**WHAT YOU ARE ASKED TO DO**
Search the listing for the word "legend" and copy every line where it turns up.

==== GIVEN RECORDS ====

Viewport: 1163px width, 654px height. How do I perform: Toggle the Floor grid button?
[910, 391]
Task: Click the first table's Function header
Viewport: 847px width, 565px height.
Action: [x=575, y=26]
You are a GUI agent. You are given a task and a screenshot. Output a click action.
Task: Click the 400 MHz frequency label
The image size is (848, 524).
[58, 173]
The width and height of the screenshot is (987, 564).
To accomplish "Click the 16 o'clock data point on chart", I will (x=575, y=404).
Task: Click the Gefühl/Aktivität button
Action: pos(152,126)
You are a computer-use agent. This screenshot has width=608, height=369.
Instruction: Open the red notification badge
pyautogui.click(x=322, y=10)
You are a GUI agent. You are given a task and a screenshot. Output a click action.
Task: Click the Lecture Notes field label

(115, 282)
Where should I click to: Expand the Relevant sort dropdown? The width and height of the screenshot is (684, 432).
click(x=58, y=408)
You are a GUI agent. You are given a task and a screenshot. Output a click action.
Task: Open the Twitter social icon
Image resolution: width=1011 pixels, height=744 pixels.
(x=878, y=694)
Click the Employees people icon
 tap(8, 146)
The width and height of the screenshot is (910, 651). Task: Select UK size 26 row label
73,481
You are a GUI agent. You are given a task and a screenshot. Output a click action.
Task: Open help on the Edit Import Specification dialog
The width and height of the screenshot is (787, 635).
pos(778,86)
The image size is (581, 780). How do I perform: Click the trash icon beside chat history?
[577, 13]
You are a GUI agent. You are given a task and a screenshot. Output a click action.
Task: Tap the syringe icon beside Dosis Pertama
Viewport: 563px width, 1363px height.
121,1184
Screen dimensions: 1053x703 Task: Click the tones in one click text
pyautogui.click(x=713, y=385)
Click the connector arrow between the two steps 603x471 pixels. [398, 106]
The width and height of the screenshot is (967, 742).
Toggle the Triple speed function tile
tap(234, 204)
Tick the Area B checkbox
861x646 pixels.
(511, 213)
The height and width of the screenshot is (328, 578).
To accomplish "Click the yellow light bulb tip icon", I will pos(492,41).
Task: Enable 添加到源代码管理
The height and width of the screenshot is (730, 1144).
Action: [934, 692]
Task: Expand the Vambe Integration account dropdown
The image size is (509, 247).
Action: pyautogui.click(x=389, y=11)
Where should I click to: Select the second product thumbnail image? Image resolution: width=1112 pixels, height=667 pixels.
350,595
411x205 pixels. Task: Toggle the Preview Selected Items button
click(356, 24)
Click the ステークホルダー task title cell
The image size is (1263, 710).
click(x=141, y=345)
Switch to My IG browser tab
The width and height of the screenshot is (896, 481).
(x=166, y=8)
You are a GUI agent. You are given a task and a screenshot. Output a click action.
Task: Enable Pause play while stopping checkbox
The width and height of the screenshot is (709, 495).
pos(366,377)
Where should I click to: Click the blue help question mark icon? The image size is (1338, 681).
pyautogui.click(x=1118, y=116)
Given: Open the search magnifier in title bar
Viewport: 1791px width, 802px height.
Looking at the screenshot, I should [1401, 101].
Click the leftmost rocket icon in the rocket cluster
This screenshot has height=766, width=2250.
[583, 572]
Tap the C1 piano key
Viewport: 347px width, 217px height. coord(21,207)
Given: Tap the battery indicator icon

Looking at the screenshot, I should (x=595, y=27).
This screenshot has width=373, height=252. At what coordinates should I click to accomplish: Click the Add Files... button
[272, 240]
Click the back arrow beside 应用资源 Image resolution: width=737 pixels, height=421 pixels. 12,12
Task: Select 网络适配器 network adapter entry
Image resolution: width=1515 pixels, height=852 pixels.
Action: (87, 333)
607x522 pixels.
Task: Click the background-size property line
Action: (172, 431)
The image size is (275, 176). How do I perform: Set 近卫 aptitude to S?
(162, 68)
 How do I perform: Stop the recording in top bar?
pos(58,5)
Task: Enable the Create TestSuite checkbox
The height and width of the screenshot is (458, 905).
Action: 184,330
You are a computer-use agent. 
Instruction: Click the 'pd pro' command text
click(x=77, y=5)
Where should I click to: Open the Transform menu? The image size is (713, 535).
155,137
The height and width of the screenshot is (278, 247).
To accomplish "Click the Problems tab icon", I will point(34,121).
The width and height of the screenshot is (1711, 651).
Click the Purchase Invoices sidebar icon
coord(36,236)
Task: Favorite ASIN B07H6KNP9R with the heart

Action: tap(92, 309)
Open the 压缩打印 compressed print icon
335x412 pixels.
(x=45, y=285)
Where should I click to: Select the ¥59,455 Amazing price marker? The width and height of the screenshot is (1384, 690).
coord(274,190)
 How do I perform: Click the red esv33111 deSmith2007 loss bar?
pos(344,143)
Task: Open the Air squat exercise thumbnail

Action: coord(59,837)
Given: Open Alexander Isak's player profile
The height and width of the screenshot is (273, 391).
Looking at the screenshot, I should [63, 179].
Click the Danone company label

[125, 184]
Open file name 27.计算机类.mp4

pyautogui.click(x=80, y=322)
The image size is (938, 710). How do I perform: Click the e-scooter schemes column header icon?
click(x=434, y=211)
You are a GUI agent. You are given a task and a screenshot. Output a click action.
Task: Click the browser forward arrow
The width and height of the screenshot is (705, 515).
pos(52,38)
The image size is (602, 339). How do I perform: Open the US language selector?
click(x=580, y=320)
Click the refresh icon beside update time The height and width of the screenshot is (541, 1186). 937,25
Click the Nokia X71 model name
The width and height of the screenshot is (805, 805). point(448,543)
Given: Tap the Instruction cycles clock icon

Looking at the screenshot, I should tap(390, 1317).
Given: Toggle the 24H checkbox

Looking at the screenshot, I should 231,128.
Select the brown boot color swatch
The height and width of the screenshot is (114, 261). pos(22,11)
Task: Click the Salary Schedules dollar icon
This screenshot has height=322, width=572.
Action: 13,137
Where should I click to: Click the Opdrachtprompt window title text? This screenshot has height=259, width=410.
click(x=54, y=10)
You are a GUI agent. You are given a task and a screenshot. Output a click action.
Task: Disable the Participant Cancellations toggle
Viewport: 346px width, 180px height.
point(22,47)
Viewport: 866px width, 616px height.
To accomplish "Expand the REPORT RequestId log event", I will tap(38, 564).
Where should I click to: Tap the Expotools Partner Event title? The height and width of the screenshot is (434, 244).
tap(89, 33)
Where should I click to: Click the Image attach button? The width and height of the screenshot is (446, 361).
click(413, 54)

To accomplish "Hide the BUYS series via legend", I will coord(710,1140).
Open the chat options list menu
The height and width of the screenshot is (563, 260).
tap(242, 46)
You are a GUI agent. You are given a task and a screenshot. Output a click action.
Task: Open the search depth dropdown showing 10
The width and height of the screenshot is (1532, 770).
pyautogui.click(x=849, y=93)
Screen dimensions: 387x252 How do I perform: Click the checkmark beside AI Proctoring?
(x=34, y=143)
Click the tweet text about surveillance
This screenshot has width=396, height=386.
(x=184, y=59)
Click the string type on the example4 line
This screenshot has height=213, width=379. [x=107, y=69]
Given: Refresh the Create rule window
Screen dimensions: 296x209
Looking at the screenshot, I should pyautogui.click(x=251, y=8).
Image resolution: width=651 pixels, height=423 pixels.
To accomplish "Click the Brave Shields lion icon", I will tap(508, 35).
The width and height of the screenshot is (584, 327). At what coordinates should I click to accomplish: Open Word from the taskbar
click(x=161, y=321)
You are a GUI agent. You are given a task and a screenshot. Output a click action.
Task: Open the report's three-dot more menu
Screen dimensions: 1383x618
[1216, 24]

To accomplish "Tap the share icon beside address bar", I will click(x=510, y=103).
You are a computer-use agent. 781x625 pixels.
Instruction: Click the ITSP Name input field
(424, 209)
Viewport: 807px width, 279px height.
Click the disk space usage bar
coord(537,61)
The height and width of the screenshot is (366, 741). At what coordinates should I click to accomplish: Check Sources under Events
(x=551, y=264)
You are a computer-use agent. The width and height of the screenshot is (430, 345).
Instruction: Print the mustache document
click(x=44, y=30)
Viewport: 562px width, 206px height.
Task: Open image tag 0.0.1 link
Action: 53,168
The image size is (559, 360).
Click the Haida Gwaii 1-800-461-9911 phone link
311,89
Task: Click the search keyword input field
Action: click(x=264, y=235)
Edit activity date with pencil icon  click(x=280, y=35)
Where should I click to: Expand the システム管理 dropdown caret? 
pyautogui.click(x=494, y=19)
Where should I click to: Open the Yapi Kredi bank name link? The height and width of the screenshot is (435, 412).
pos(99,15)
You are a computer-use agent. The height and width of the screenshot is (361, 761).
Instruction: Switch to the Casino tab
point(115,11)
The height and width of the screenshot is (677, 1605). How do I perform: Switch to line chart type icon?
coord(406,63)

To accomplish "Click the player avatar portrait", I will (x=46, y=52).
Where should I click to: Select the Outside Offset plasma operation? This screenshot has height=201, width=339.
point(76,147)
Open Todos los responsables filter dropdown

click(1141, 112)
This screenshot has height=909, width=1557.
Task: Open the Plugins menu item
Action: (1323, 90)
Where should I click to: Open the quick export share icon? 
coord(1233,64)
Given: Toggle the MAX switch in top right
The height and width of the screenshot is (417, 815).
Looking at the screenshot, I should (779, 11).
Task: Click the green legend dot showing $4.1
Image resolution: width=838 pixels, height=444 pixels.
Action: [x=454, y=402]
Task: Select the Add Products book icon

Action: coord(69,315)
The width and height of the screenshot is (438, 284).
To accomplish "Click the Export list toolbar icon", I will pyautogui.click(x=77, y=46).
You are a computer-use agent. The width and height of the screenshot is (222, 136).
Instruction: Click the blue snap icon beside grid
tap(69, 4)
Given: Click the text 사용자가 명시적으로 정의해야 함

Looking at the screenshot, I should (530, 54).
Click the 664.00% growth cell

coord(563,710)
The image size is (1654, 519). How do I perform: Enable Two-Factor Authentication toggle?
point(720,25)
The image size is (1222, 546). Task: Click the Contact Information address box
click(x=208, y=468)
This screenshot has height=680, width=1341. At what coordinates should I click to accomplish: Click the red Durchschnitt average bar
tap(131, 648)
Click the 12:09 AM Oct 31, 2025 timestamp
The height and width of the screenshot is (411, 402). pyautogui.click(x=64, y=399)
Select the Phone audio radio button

====

**TASK RESULT**
To accomplish "Hide the BUYS series via legend", I will coord(710,1140).
Task: Click the green legend dot showing $4.1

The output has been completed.